Warning systems on both planes also failed to alert pilots to the impending crash, Col. Rufino Antonio da Silva Ferreira said at a news conference.

He said the executive jet, a Brazilian-made Legacy owned by ExcelAire Service Inc. of Ronkonkoma, N.Y., "remained at 37,000 feet until the moment of collision," while Ferreira said it should have been flying at 36,000 feet.

He said neither crew saw the other plane coming.

"No one saw anyone," he said. "No one tried evasive action."

In the Sept. 29 crash, the Gol Airlines Boeing 737-800 plunged into Brazil's dense jungle, killing all 154 people aboard. The Legacy landed safely at an air force base with all seven people aboard unharmed.

Authorities have seized the passports of the American pilots of the Legacy so they can't leave the country.

Prosecutors have said that Joseph Lepore, 42, of Bay Shore, N.Y., and Jan Paladino, 34, of Westhampton Beach, N.Y., could be charged with involuntary manslaughter if they are found responsible for the crash. The pilots have denied wrongdoing.

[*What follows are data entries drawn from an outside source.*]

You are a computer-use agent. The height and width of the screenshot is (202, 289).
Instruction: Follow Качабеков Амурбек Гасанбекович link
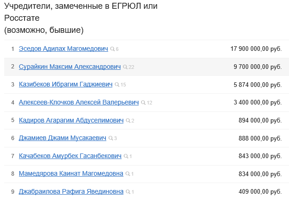(70, 156)
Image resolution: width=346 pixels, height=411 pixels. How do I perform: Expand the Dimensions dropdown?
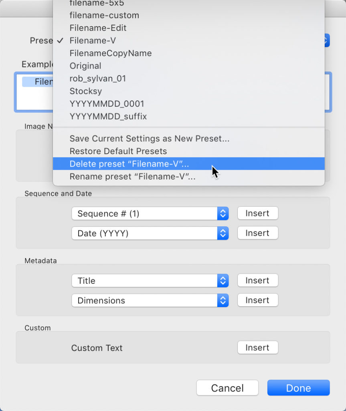point(150,300)
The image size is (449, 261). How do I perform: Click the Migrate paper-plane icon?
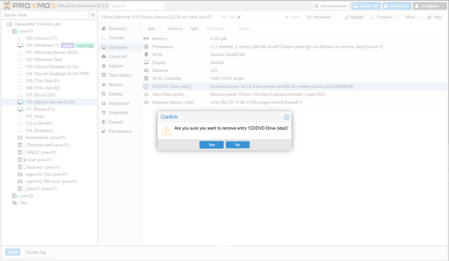[x=346, y=17]
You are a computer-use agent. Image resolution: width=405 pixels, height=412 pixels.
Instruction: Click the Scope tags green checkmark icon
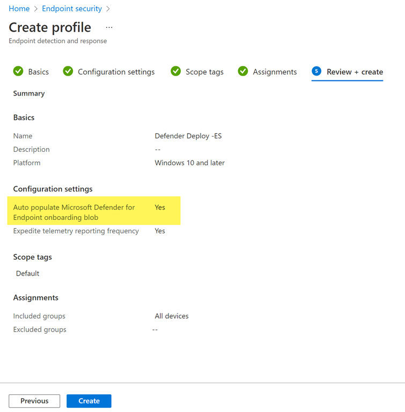tap(176, 71)
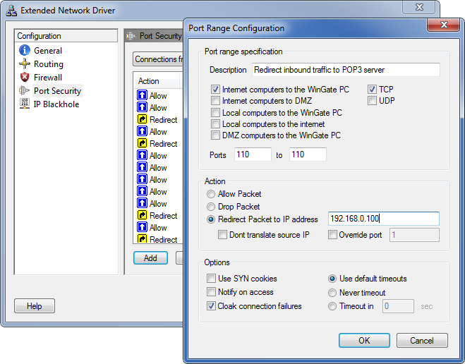Enable the UDP protocol checkbox
This screenshot has height=364, width=465.
pos(372,101)
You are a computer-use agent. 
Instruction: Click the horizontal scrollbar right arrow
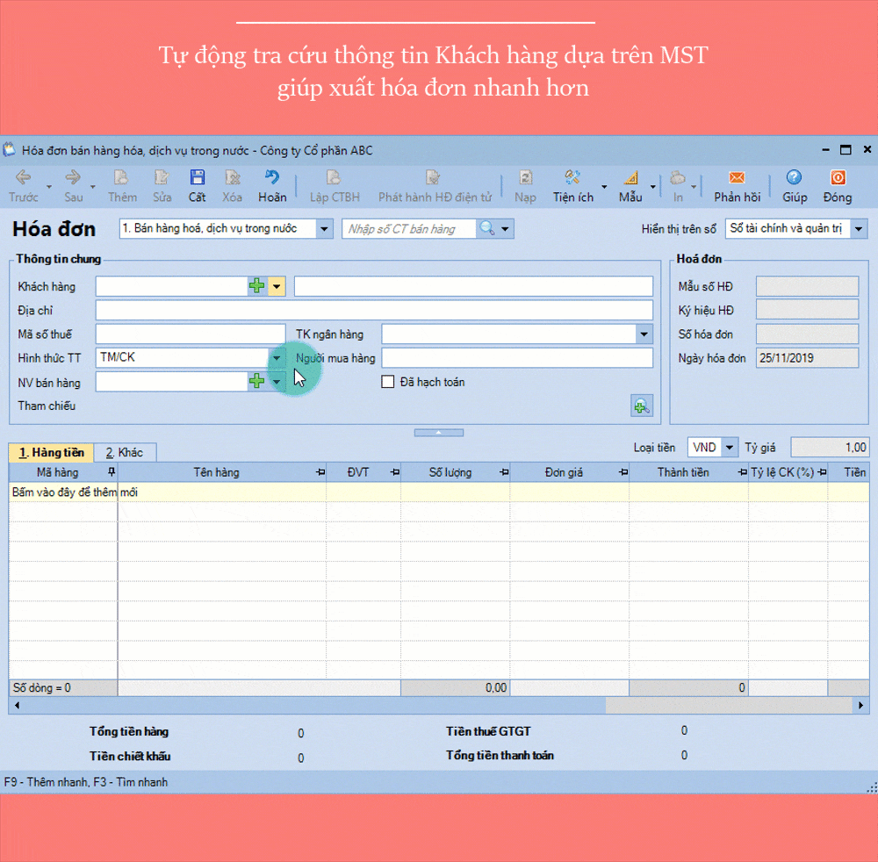point(861,705)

ExcelAire has denied its pilots violated instructions. Lawyer Robert Torricella said the Legacy was cleared to fly at 37,000 feet all the way to the northwestern city of Manaus in the Amazon jungle

even though odd-numbered altitudes are reserved internationally for southbound flights.

"The flight plan was cleared by air traffic control for the Legacy to fly at 37,000 feet to Manaus," Torricella said by telephone. "The (pilots) never received a contrary order."

The Legacy flew past Brasilia at 37,000 feet and "there is no record of a request ... to the control tower to change altitude," said the report released by Ferreira.

The planes collided over the Amazon jungle state of Mato Grosso, and the Boeing went into a nosedive and crashed in the jungle.

"The crash was violent. It disintegrated," Ferreira said.

Ferreira said he had not interviewed air traffic controllers and was waiting for a technical report on the condition of the transponders, devices that signal a plane's presence and altitude.

The two American pilots were interviewed and were "cooperative," Ferreira said.

ExcelAire said in a statement that the U.S. pilots union and their international umbrella federation were calling for the release of the two.

"Thus far, only contradictory facts, rumor and unsupported allegations have been forthcoming from Brazilian government officials," the International Federation of Air Line Pilots' Associations, which represents more than 100,000 airline pilots in more than 95 countries, said in a statement.

The federation "calls on the Brazilian authorities to expedite the conclusion of an independent technical investigation into (the crash) ... and that these pilots be allowed to return to their homes forthwith."